Handling output that becomes an extra file of an input file¶

An example of an Output to-be-extra-input file is the output of workflow bed2beddb where the output beddb file will be attached as an extra_file of the input bed file, instead of creating a separate processed file with the beddb format.

By default, a second run of the same workflow run fails to start, to avoid overwriting the output extra file without any metadata log, unless "overwrite_input_extra": true is set in the config of the input json.

The extra file in the input File metadata is created at the beginning of the run (through start_run) with status to be uploaded by workflow and the AWSEM instance will upload the output file to the right bucket with the right key including the right extension (the extension of the extra file). If this upload fails, check_task will throw and AWSEM error. The last step update_ffmeta will make sure that the key with the right extension exists in the right bucket, but it does not check that the file is new or not. If it does, it will update the status of the extra file to uploaded.

Custom fields¶

In case we want to pass one custom fields to WorkflowRun, FileProcessed or QualityMetric objects that are created by a workflow run, we can do that by adding custom fields to the input json. Common examples of custom field would be lab and award for pony and project and institution for zebra.
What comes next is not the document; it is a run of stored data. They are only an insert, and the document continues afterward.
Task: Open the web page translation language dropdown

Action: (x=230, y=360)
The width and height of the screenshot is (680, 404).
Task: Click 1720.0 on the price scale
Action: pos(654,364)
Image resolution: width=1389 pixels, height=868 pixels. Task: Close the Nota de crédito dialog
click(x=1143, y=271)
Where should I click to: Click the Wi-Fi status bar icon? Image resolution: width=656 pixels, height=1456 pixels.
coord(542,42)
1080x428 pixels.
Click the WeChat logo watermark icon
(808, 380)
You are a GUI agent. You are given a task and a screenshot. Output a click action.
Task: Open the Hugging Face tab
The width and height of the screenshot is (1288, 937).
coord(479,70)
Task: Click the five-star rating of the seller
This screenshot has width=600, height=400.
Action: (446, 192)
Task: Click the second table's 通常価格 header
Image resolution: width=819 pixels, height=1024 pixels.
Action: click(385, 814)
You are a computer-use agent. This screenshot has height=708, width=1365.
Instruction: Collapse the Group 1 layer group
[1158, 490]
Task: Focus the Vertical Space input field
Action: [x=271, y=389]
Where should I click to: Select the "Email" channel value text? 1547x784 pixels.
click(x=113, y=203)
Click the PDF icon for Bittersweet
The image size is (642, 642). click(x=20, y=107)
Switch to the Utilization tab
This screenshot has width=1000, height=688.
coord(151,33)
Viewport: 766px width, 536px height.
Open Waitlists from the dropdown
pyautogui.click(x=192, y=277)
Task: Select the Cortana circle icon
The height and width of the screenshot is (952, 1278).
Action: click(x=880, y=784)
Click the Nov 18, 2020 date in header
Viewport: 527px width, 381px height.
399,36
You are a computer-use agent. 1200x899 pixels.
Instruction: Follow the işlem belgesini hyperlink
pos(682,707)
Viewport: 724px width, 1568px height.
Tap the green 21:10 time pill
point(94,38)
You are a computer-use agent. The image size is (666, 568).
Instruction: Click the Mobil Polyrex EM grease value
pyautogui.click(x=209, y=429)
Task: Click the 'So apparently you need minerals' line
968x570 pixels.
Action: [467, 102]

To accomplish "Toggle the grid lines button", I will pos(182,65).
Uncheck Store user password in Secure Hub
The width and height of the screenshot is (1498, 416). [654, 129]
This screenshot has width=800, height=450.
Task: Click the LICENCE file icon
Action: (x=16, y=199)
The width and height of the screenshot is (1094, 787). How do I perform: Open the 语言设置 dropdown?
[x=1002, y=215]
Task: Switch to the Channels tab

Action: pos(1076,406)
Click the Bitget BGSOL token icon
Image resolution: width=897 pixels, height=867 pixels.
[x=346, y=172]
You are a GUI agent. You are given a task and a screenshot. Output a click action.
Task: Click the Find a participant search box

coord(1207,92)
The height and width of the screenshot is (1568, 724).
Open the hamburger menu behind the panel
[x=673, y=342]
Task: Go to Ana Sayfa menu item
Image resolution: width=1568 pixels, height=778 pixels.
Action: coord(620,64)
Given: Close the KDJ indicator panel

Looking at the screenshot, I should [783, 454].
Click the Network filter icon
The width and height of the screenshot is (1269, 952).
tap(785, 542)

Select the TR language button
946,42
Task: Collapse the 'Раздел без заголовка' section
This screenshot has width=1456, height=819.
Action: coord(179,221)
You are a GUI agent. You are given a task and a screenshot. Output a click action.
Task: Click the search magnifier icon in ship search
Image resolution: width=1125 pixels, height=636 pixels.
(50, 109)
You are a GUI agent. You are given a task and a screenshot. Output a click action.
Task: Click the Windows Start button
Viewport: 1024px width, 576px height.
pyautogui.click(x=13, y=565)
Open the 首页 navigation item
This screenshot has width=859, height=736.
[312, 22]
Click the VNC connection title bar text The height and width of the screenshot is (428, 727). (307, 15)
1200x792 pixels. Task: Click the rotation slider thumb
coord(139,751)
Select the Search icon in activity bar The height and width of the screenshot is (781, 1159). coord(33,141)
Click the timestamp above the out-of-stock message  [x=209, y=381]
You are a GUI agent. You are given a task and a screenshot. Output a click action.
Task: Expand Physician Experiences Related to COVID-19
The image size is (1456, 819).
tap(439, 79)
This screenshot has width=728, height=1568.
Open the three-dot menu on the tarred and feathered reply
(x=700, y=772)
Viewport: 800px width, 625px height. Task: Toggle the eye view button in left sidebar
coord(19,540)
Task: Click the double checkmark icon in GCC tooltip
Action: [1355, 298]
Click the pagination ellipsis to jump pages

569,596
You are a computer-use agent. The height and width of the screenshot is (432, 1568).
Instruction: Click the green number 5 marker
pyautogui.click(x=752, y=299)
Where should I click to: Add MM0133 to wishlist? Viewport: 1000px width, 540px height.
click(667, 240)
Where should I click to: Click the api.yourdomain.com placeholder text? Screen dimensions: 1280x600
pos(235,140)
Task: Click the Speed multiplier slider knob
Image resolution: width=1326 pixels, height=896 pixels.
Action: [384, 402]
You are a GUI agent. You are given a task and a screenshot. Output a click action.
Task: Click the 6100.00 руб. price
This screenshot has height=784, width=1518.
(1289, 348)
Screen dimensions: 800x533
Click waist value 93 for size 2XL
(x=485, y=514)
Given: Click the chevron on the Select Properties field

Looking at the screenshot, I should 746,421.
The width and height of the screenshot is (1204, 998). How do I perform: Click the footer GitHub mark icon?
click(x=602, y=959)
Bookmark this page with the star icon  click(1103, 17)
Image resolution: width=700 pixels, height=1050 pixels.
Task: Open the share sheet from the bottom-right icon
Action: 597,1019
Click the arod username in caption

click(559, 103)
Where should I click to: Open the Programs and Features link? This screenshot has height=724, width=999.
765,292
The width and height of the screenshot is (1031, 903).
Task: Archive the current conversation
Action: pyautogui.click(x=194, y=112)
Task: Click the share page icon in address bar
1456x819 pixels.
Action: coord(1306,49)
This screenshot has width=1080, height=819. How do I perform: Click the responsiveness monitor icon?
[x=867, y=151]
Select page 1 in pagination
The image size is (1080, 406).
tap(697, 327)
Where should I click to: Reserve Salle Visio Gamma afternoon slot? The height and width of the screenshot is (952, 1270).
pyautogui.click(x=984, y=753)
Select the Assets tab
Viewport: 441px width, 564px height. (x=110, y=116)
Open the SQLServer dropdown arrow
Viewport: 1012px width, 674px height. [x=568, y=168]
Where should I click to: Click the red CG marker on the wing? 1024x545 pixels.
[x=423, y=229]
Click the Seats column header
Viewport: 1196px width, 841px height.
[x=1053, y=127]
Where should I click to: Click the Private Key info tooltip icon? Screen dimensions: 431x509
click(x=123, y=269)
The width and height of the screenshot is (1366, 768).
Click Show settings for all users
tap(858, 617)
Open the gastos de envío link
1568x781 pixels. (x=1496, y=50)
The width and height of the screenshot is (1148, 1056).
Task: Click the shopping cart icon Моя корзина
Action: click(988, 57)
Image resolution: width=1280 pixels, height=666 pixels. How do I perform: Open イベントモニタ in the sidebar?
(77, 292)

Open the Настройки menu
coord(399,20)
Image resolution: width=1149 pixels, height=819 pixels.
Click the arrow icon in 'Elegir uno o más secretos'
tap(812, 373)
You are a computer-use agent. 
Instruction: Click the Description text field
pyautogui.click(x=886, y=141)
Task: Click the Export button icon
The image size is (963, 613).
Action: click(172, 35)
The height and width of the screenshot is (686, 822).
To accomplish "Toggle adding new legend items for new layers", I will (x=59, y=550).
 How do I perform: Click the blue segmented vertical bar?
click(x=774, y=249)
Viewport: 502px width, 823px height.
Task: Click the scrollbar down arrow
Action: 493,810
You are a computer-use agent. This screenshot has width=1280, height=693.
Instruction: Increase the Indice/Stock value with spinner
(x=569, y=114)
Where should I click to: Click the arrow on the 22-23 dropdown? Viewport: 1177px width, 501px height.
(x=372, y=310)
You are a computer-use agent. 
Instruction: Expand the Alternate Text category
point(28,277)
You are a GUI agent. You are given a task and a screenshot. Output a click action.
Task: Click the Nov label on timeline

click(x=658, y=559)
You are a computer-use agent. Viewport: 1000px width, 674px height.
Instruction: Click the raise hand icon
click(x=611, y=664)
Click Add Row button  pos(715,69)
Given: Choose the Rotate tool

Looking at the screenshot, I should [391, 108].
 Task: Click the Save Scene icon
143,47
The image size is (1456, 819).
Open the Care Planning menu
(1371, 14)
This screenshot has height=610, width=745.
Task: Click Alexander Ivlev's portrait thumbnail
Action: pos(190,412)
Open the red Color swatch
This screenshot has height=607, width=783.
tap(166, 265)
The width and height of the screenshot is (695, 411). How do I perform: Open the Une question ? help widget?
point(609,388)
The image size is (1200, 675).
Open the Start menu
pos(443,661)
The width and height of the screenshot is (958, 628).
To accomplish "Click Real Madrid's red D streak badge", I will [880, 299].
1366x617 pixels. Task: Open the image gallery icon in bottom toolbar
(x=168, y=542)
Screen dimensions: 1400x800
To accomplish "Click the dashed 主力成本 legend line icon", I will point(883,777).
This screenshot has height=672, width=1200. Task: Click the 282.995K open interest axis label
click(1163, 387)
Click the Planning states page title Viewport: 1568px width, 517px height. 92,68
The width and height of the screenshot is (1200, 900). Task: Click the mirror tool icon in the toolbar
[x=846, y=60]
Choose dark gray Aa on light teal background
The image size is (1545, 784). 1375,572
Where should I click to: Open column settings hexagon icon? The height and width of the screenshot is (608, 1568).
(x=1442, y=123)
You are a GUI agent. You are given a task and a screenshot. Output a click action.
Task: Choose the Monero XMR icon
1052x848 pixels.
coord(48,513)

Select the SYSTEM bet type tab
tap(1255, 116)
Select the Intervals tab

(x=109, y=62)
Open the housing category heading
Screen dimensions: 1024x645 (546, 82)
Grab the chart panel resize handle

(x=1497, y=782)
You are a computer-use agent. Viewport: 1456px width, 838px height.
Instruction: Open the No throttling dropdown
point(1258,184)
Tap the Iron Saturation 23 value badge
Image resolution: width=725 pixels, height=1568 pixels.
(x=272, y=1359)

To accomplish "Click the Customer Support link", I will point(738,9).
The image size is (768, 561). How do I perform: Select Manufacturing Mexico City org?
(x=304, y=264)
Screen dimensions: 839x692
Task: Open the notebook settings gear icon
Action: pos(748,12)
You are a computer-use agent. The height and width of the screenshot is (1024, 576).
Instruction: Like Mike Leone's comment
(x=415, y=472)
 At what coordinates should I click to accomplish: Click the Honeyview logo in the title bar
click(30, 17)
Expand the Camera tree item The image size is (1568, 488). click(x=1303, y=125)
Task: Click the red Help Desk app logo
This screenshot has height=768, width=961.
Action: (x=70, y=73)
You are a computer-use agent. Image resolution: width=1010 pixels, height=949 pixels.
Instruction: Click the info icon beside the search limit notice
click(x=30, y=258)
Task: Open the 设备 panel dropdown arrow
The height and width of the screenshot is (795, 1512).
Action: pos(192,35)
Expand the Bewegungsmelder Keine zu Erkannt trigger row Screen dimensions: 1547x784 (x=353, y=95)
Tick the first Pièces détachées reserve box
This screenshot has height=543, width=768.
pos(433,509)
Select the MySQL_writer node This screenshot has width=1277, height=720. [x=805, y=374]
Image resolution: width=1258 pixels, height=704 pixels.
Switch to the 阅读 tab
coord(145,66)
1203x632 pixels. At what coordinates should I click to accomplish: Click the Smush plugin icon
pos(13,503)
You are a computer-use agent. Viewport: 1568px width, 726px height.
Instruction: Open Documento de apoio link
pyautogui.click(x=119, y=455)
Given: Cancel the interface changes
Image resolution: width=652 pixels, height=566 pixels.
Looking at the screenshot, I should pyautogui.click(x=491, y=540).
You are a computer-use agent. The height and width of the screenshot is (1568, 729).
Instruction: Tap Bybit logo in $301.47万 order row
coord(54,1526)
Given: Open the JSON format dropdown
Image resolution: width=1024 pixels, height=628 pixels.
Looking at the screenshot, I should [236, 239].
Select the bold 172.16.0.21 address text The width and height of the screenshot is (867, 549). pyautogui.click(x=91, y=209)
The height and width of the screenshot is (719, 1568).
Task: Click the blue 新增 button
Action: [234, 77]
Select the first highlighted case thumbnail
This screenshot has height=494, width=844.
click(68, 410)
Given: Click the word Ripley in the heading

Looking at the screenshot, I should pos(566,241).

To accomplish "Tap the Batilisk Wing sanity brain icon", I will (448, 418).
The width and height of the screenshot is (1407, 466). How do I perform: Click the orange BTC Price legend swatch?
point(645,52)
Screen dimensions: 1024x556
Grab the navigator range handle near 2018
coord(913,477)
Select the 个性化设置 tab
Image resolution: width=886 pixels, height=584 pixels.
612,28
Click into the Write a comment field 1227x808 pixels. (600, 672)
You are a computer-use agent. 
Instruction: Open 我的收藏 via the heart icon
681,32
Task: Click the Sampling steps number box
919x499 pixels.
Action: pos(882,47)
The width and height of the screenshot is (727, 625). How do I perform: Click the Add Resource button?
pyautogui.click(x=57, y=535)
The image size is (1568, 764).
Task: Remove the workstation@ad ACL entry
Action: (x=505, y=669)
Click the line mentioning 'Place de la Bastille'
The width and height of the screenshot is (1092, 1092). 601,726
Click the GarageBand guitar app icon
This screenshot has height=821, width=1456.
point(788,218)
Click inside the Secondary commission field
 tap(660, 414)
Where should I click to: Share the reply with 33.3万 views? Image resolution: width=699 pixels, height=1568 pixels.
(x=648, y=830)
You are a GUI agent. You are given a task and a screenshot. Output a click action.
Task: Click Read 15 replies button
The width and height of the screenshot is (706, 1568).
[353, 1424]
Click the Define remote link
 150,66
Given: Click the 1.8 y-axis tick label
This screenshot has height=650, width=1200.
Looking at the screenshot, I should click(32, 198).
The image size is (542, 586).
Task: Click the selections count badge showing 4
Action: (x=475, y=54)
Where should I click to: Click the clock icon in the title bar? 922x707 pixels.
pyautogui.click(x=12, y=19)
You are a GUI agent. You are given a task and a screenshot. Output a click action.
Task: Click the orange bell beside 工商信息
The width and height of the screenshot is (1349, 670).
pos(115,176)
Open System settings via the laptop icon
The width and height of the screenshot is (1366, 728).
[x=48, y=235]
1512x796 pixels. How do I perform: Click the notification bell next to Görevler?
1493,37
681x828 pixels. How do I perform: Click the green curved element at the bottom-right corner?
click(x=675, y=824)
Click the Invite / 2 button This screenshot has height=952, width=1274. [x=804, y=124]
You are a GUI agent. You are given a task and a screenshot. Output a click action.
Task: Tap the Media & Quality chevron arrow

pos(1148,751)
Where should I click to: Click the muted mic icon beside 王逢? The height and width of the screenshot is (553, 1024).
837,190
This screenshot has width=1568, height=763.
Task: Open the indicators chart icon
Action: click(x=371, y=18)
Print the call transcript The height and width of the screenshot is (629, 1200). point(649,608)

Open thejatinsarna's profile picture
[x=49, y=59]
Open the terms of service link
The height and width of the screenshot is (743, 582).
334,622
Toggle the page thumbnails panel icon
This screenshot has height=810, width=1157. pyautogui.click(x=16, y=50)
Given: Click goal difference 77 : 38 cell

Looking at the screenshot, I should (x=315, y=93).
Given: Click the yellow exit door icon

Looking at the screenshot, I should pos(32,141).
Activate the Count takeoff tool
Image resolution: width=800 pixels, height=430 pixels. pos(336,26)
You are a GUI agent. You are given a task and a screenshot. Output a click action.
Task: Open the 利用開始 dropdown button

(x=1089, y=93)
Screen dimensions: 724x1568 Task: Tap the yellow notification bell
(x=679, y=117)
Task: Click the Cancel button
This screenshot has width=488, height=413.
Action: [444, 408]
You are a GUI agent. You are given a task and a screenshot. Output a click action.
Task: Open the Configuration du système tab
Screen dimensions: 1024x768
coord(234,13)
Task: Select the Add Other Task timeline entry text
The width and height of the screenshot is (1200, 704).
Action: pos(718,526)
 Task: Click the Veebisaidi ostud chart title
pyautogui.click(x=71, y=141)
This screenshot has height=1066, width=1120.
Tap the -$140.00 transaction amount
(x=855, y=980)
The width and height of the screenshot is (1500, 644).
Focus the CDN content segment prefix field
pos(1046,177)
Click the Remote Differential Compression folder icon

One could also set genome_assembly to be passed to a FileProcessed object.

Common Cutsom fields¶

Common custom fields can be specified in the common_fields field of the input json and the contents will be passed to all created items including WorkflowRun, FileProcessed and QualityMetric, including QualityMetricWorkflowrun and QualityMetricQclist. This can be used for lab and award for pony and project and institution for zebra. More specific custom fields can be defined using wfr_meta, custom_pf_fields and custom_qc_fields.

Custom fields for workflow run¶

The wfr_meta field specifies custom fields to be passed to a WorkflowRun object.

"wfr_meta": { "key1": "value1", "key2": "value2" ,,, }

In the above example, the WorkflowRun object will have field key1 with value value1 and field key2 with value value2.

Custom fields for processed files¶

The custom_pf_fields field specifies custom fields to be passed to a FileProcessed object. This field has one additional level to specify whether the field should apply to all processed files (ALL) or a specific processed file (the argument name of the specific processed file).

"custom_pf_fields": {
    "ALL": { "key1": "value1", "key2": "value2" },
    "out_bam": {"key3": "value3" }
}

In the above example, if we have two output files with argument names out_bam and out_bw, the processed file(s) associated with both out_bam and out_bw will have field key1 with value value1 and field key2 with value value2, but only the processed file(s) associated with out_bam will have field key3 with value value3.

Custom fields for quality metrics¶

The custom_qc_fields field specifies custom fields to be passed to all QualityMetric, except QualityMetricWorkflowrun and QualityMetricQclist.

"custom_qc_fields": { "key1": "value1", "key2": "value2" ,,, }

In the above example, the QualityMetric items will have field key1 with value value1 and field key2 with value value2.